Data excerpts:
=====
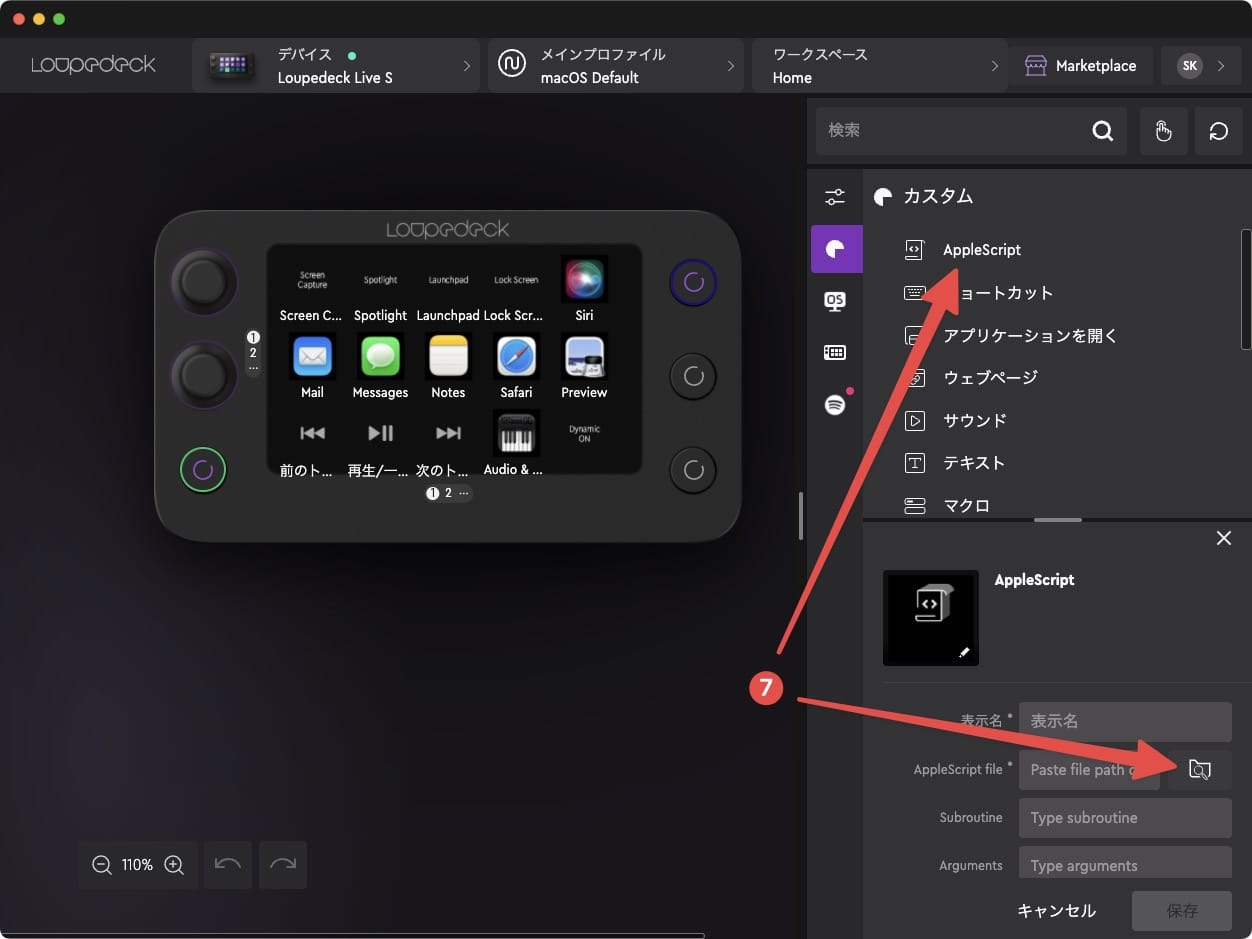
Task: Cancel the AppleScript configuration
Action: click(1056, 910)
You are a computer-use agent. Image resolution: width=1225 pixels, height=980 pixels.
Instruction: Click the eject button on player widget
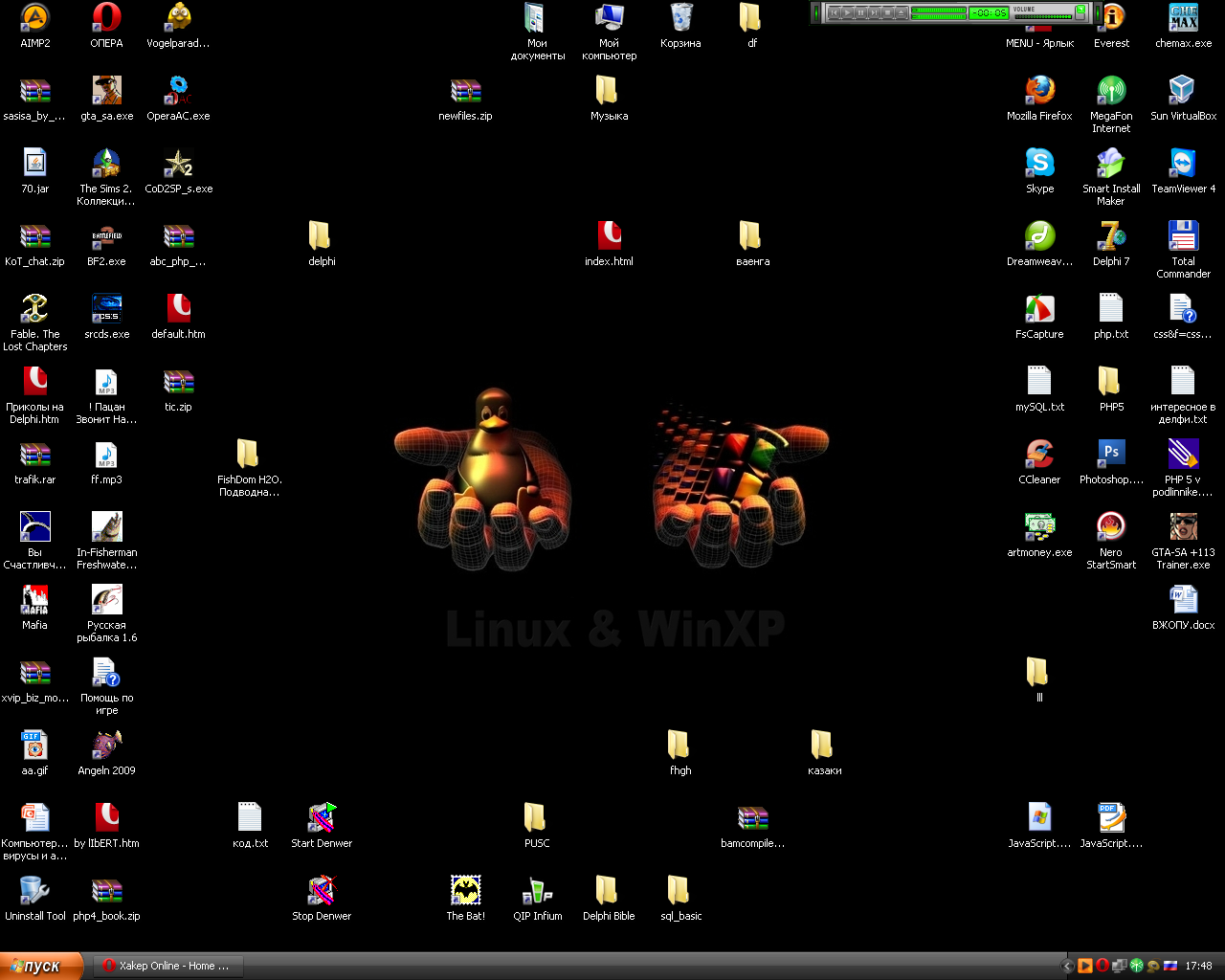pos(901,12)
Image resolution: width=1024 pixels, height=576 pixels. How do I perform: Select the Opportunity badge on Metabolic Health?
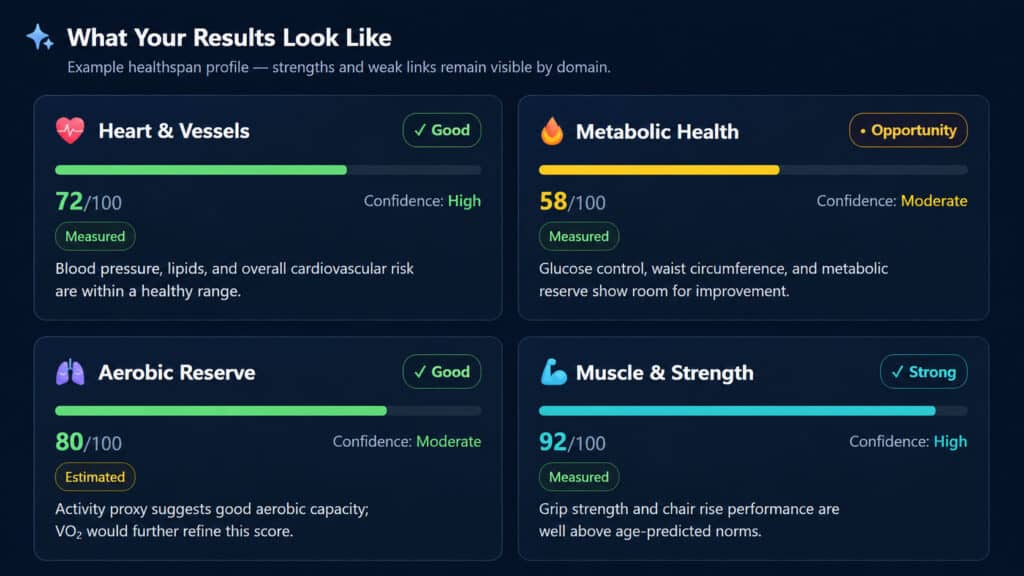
=====
Assignment: The answer must be a single number: how many lines of the data include the string "height".

Answer: 2